Al centro, protagonisti destinati a raccogliere il testimone anche se ancora non sanno di avere questo compito, c’è una categoria nuovissima di persone: gli italici. Molto in sintesi, nelle parole di Bassetti: “L’italico è un membro della vasta rete o aggregazione globale che si basa sui valori condivisi di una civiltà a cui hanno partecipato anche i popoli italici della tradizione, ma che si è soprattutto sviluppata nel corso dei secoli includendo l’esperienza della Romanità, del Cristianesimo, dell’Impero, del Rinascimento, sino ad arrivare all’era glocale in cui viviamo, arricchendosi di nuove potenzialità. Si ha italicità quando la cultura di un individuo di origine o filìa italiana, incontrandosi con una cultura locale da essa diversa e distinta, viene da questa ibridata, così che la persona coinvolta in questo processo risulterà in possesso di elementi culturali prodotti dalla sintesi dell’intera gamma delle sue ibridazioni. Questa base intrisa di italianità peninsulare ma da essa diversa perché ibridata dalle molte culture incontrate, è appunto l’italicità, “qualcosa” la cui forza di attrazione è sufficiente per accomunarne i possessori attorno a un parziale ma sufficientemente analogo sistema di valori, costumi, interessi”.

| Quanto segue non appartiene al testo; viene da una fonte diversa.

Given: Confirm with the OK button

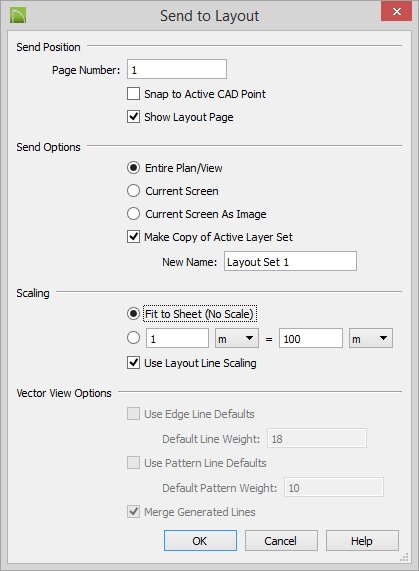Looking at the screenshot, I should pyautogui.click(x=200, y=540).
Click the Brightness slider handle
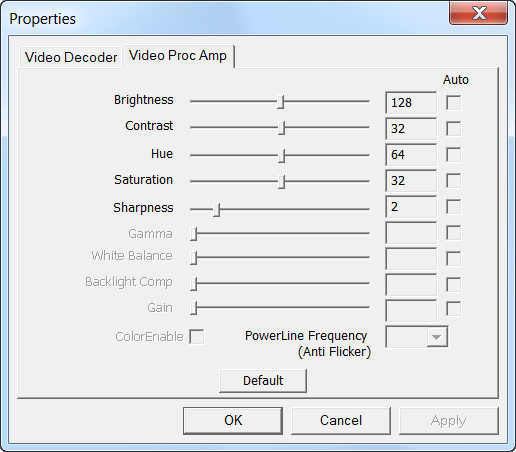516x452 pixels. 281,102

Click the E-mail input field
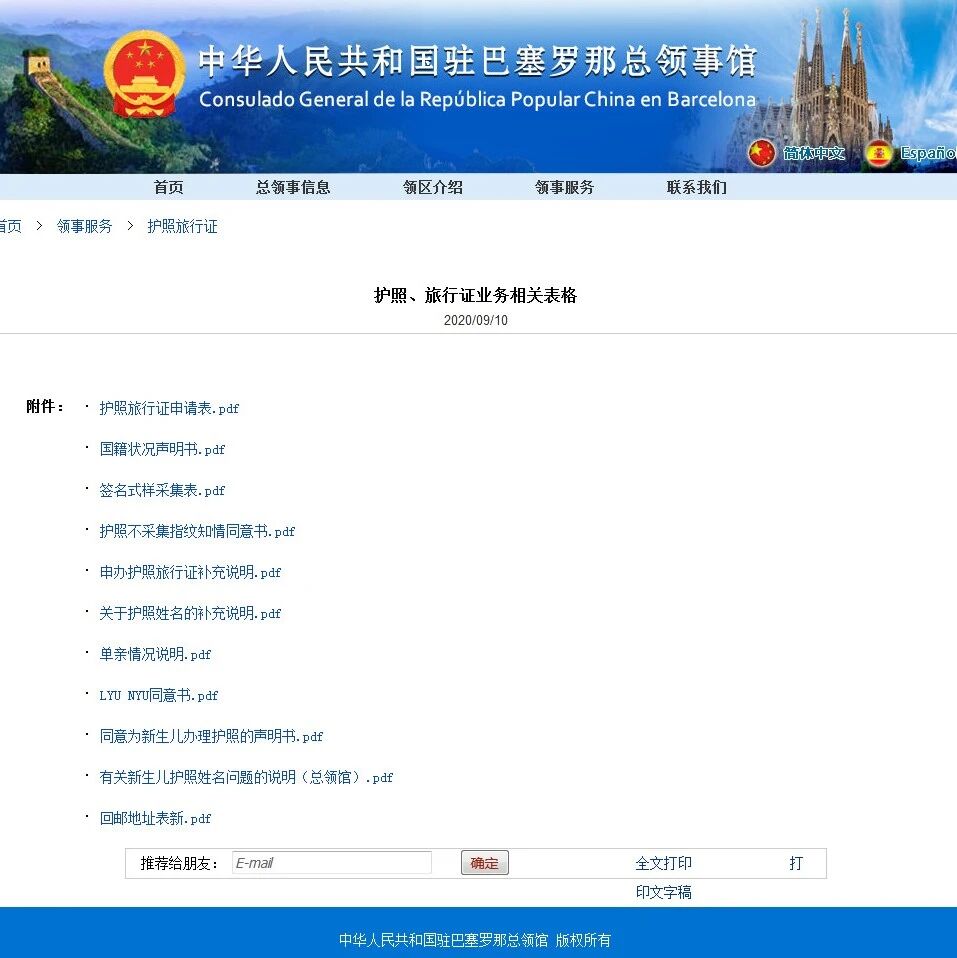click(330, 862)
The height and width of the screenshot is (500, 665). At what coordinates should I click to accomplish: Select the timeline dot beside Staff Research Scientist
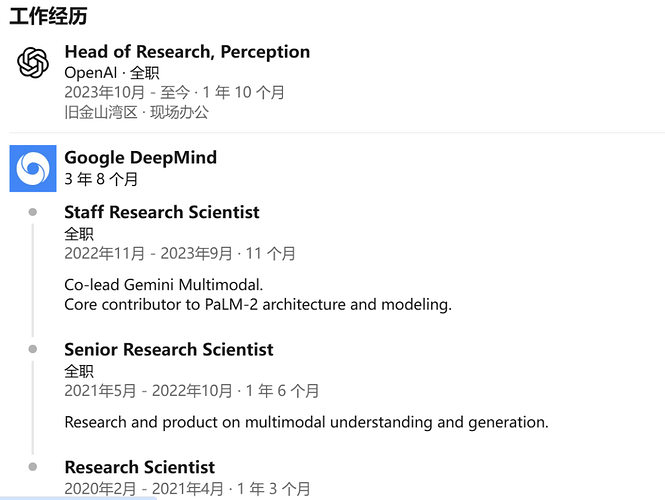coord(33,212)
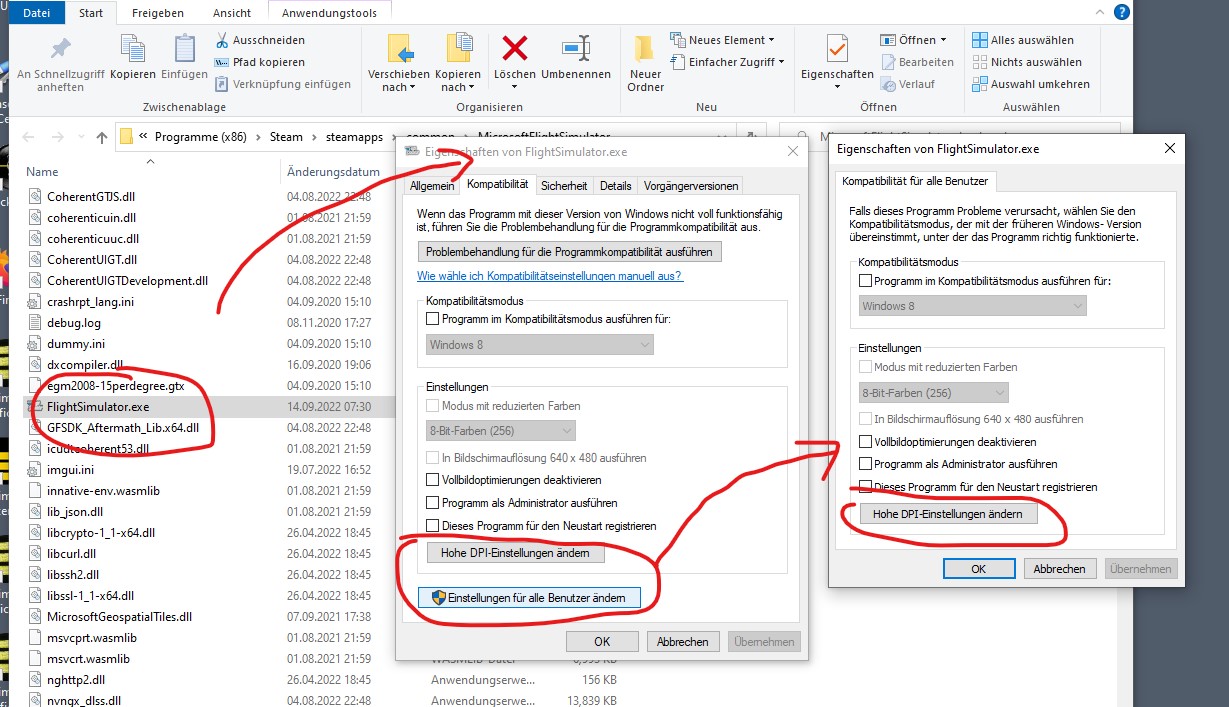Click the Umbenennen rename icon
This screenshot has height=707, width=1229.
click(x=575, y=48)
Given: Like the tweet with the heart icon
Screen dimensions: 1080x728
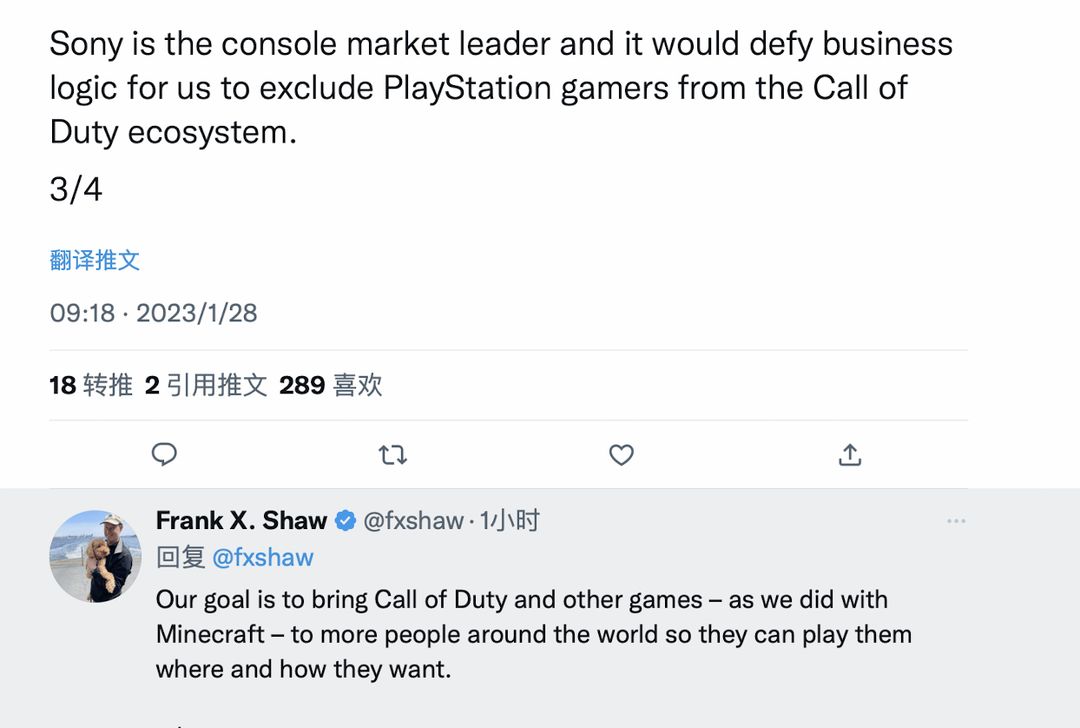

Ne deriva l’ipotesi di un possibile network ancora in divenire, di quel Commonwealth di cui si parla nel sottototilo: una dimensione socio-culturale che, essendo impersonata da un ingente numero di persone (non più soltanto i 58 milioni e in calo degli italiani di passaporto, ma circa 250 milioni dai passaporti più diversi), individua un “tertium genus” identitario.
L’italicità – precisa d’Aquino – è una situazione storica che politicamente non è mai esistita, a differenza del Commonwealth britannico e dell’Hispanidad. Certo, il Risorgimento è stato un gradino, un balzo in avanti, non solo quantitativo ma anche identitario. A lungo nel mondo ci sono stati i lombardi, i veneti, i fiorentini, i napoletani, i siciliani, i ticinesi; solo recentemente gli italiani sono apparsi come espressione di uno Stato nazionale ma quando vanno all’estero tornano a presentarsi come lombardi, veneti, napoletani, ecc. Senonché, in tempi recenti, rafforzandosi e approfittando della tendenza del nostro mondo a globalizzarsi, il fenomeno di una nuova identificazione si è andato rivelando.
Ed è proprio da questa condizione che gli italici sviluppano oggi un senso di appartenenza di tipo nuovo: gli italici possono e devono svegliarsi al loro ruolo globale, riconoscendosi come una grande comunità globale, interconnessa al suo interno da un “comune sentire” molto più che da una comune appartenenza etnico-linguistica e nazionale. L’italicità può anche essere, come in alcuni dei testi pubblicati nel volume viene detto, una civilizzazione o aggregazione “seconda”, cioè non necessariamente la prima e unica? “Non c’è dubbio che sì” rispondono Bassetti e d’Aquino. “Questo è il fulcro della glocalizzazione. La community italica, in questo contesto, è senz’altro un valore aggiunto per coloro che scelgono di farne parte. Se la capacità di contare di più nel mondo si esprime oggi anche in un plus di conoscenza e di saper vivere, ecco che l’expertise umana che è nelle radici del pensiero italico è senz’altro un asset da impiegare. Pensiamo alle modalità con le quali la cultura italica si è affermata nel mondo, grazie alle integrazioni delle culture con le quali essa si è ibridata, quella nordamericana o in genere quella anglosassone, ma anche quella ispanica: non tramite iniziative militari, come hanno fatto altri popoli, ma attraverso un processo di affermazione culturale”.